In the bill, “Student Religious Liberties Act,” it states:
No school district board of education […] shall prohibit a student from engaging in religious expression in the completion of homework, artwork, or other written or oral assignments. Assignment grades and scores shall be calculated using ordinary academic standards of substance and relevance, including any legitimate pedagogical concerns, and shall not penalize or reward a student based on the religious content of a student’s work.
The legislation will now move to the Republican-controlled Senate.
Rep. Timothy Ginter (R), an ordained minister, sponsored the bill, which he told The Columbus Dispatch “is not an expansion but a clarification [of] what students can and cannot do in religious expression.”
He went on to describe the pro-religious freedom proposal as “inclusive legislation that will positively enhance liberties.”
Aaron Baer, president of Citizens for Community Value, said the legislation “comes at a critical time in the culture and protects the right of Christian and non-Christian students alike to freely exercise their faith.”
Some Democratic lawmakers, though, argued the bill is redundant.

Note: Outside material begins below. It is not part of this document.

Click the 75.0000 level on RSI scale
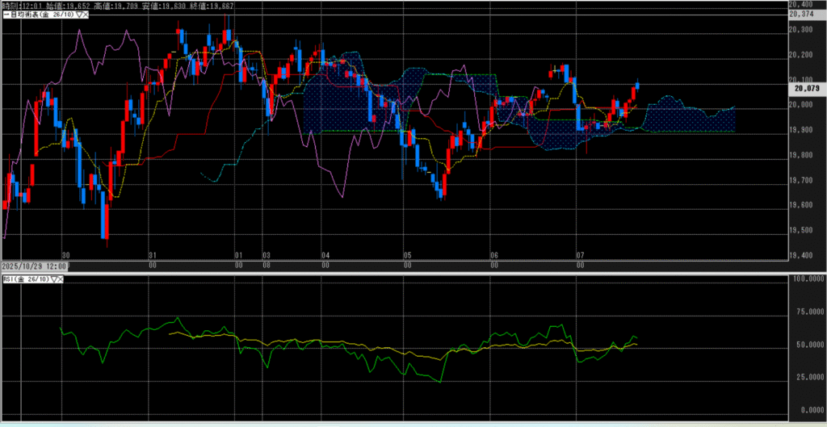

Rep. Phillip Robinson (D) said that, while he “appreciate[s] the sentiment” of the proposal, it’s unnecessary because the state “already protect[s] religious expression.”
What would the bill do?
If approved, the law would grant student-led religious groups the same level of school facility access already given to secular groups. It would also lift a ban on students’ religious expression during their lunch hours and other non-instructional sessions.
The crux of the bill, though, is the abolition of restrictions on students expressing their religious beliefs — such as their embrace of creationism — in homework and other classroom assignments.
While educators are already prohibited from restricting the religious expression of any student, Ginter’s bill would ensure that liberty is extended to both instructional and non-instructional periods.